Recently retired 400-gamer Shaun Burgoyne has joined Channel Seven’s coverage this season and hopes to give viewers insight into what players are thinking.
It will be a second role in the football industry for Burgoyne, who has also returned to Port Adelaide as an indigenous liaison officer.
Burgoyne will cover most games in Adelaide for Seven and will be a boundary rider in Melbourne for the season opener between last year’s grand finalists the Demons and the Western Bulldogs.
Shaun Burgoyne will join the Seven commentary team this season.Credit:Getty Images
The genial 39-year-old said he was unlikely to seek controversy in his assessments.
“I hope to be more of a positive contributor among the team, that would be my angle and my goal. I am not one to try to create controversy in anything, but we will see how things go and how things evolve and what kind of style I adapt,” Burgoyne said.
He said he was privileged to join a commentary group he described as the who’s who of football.
“[I have] a bit of excitement, a bit of nerves, but I can’t wait until round one,” Burgoyne said.
Seven has a slightly changed line-up for their AFL coverage in 2022. AFLW star Daisy Pearce, who has a special comments role, is shifting to Friday nights. Wayne Carey, who previously did Friday nights, will shift to Saturdays.
Burgoyne said Port Adelaide, where he played part of his career before making the move to Hawthorn, must keep their focus on what is in front of them rather than what lies ahead if they go deep into finals.
Port Adelaide lost their preliminary finals in 2020 and 2021, and consecutive losses at the final hurdle is something Burgoyne has experienced himself. He played in back-to-back preliminary final losses with Port Adelaide in 2002 and 2003 before they broke through to win the flag in 2004, and he then played in a preliminary final and grand final losses in consecutive years at Hawthorn before being a key part of their famous three-peat from 2013-2015.
In his 407-game career he played in four flags, two grand final defeats and three preliminary final losses.
“I have lived and breathed exactly what the club and those players have gone through,” Burgoyne said.
“The true test will come … later in the year but all you can do is rock up to training, train hard, get your first game out of the way then get your second game out of the way. You can’t afford in this business to look too far ahead because when you do you quickly fall behind.”
Burgoyne said adding Jeremy Finlayson and Trent Dumont to the list and introducing more young talent, such as Josh Sinn, will strengthen the team that lost the past two preliminary finals at home.
“You have got to learn your lessons and understand what you did right and what you did wrong. Obviously, they fell short and [will have] analysed that.”

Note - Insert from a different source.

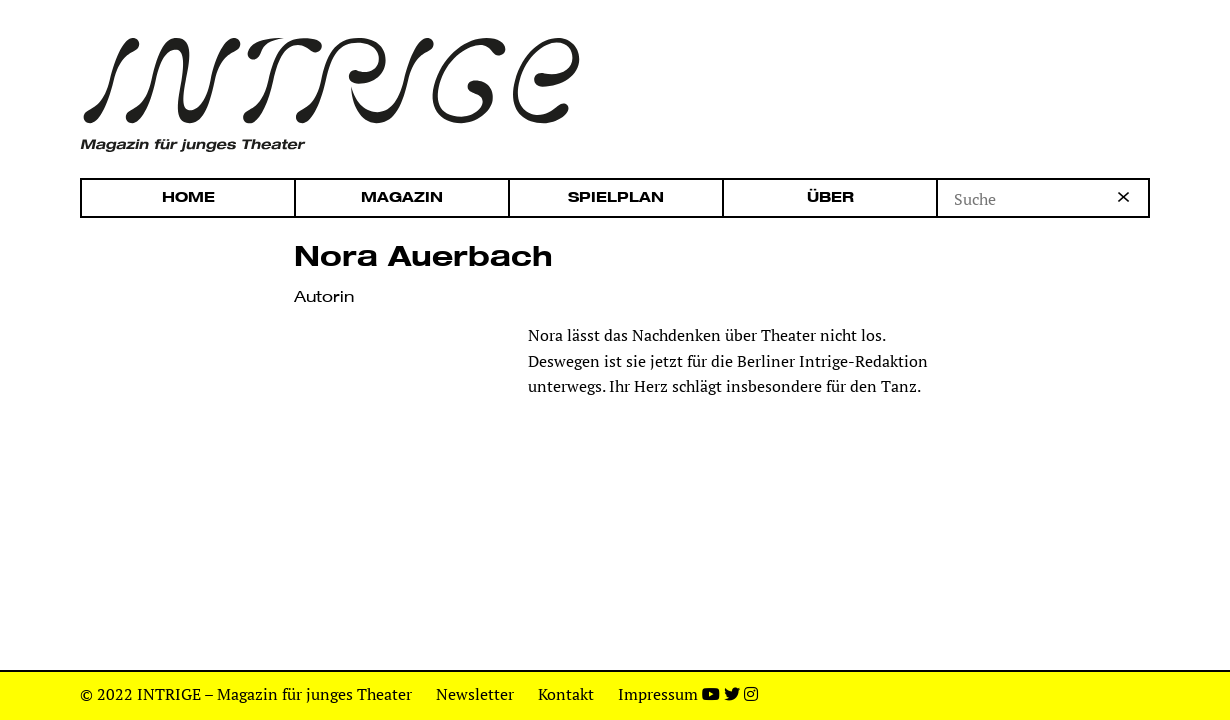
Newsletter (475, 694)
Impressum (658, 694)
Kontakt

Burgoyne predicted that Hawthorn would finish in a similar position down the ladder under new coach Sam Mitchell as they have in the previous two seasons under Alastair Clarkson, with a rebuild underway.
“It looks like a tough year lies ahead and that is what they forecast as they are playing all the kids and, obviously, there are some senior players and experience going out, but that is part of their process going forward,” Burgoyne said.